De slotsom van de commissie kan geen andere zijn dan dat klager en [netbeheerder] ter vaststelling van hun onderlinge verhouding een overeenkomst zijn aangegaan. Daarbij hebben zij een eind gemaakt aan de mogelijk bestaande onzekerheid over de gevolgen van de vernietiging van de meters. [Netbeheerder] is de daarbij gemaakte afspraak ook nagekomen. In dat geval bestond voor klager geen grond om eenzijdig op deze overeenkomst terug te komen. Omdat [netbeheerder] deze overeenkomst is nagekomen, is de klacht tegen [netbeheerder] ongegrond.
[Energieleverancier Z] staat – als nieuwe leverancier – in beginsel buiten dit geschil. Zij heeft de correctie van het verbruik, zoals door [netbeheerder] conform afspraak berekend, doorgegeven aan [energieleverancier Y]. Ook [energieleverancier Z] kan daarom rechtens geen verwijt worden gemaakt. [Energieleverancier Y] heeft vervolgens voor het gecorrigeerde verbruik een correctiefactuur opgesteld. De juistheid van de berekening daarvan wordt in dit geschil niet betwist. [Energieleverancier Y] heeft daarmee klager gecompenseerd zoals klager met [netbeheerder] had afgesproken. Ook [energieleverancier Y] heeft dus gehandeld overeenkomstig de regeling die klager met [netbeheerder] was aangegaan. Dat klager geen geld heeft ontvangen, doet daar niet aan af, omdat [energieleverancier Y] bevoegd was om de correctienota te verrekenen met de openstaande facturen.Dat dan per saldo nog een bedrag open staat, inclusief onbetaald gebleven voorschotten, zoals nu door [energieleverancier Y] wordt gevorderd, is de commissie in voldoende mate gebleken.
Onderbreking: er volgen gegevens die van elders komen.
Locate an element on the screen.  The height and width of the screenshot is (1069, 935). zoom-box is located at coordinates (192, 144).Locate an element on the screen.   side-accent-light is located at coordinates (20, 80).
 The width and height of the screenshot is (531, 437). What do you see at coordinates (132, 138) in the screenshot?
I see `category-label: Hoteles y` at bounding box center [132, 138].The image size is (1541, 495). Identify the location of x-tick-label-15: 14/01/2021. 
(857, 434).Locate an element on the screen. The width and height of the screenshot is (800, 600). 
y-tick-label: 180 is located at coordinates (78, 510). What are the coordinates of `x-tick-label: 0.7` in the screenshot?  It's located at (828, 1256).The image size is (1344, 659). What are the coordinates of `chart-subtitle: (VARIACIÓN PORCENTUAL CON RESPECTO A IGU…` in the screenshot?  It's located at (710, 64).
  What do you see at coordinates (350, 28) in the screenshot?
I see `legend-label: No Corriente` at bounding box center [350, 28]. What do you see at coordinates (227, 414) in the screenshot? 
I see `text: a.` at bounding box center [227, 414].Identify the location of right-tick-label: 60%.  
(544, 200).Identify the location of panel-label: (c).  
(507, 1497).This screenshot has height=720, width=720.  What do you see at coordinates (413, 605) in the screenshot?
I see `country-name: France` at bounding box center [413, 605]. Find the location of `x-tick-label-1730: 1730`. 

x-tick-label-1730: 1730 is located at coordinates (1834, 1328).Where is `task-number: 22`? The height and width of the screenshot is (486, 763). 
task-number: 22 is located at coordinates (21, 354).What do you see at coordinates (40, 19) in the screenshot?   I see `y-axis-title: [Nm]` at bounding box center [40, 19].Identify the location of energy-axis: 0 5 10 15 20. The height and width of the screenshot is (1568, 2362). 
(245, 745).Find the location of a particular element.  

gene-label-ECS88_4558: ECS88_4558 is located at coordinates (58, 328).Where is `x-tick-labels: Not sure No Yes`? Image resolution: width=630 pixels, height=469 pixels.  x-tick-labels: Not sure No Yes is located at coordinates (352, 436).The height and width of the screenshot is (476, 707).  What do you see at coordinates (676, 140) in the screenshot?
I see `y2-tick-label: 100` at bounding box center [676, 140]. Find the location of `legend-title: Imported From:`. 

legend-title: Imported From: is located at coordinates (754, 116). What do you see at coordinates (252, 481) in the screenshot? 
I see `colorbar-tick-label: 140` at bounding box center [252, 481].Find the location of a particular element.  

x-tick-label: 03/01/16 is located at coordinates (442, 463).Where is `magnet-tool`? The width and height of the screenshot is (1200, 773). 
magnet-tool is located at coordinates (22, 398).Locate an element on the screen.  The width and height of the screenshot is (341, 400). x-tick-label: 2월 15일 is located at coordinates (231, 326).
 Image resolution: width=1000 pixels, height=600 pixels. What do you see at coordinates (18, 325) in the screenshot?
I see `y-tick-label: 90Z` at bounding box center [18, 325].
Dat betekent dat de klacht ook voor zover deze is gericht tegen [energieleverancier Y], ongegrond is.
Het voorgaande voert de commissie dan ook tot de na te melden beslissing.
Beslissing
Het door klager verlangde wordt afgewezen.
Aldus beslist door de Geschillencommissie Energie Zakelijk, bestaande uit mr. R.J.M. Cremers, voorzitter, mr. C.J.J. Havermans en mr. F.J. Pirard, leden, op 16 december 2022.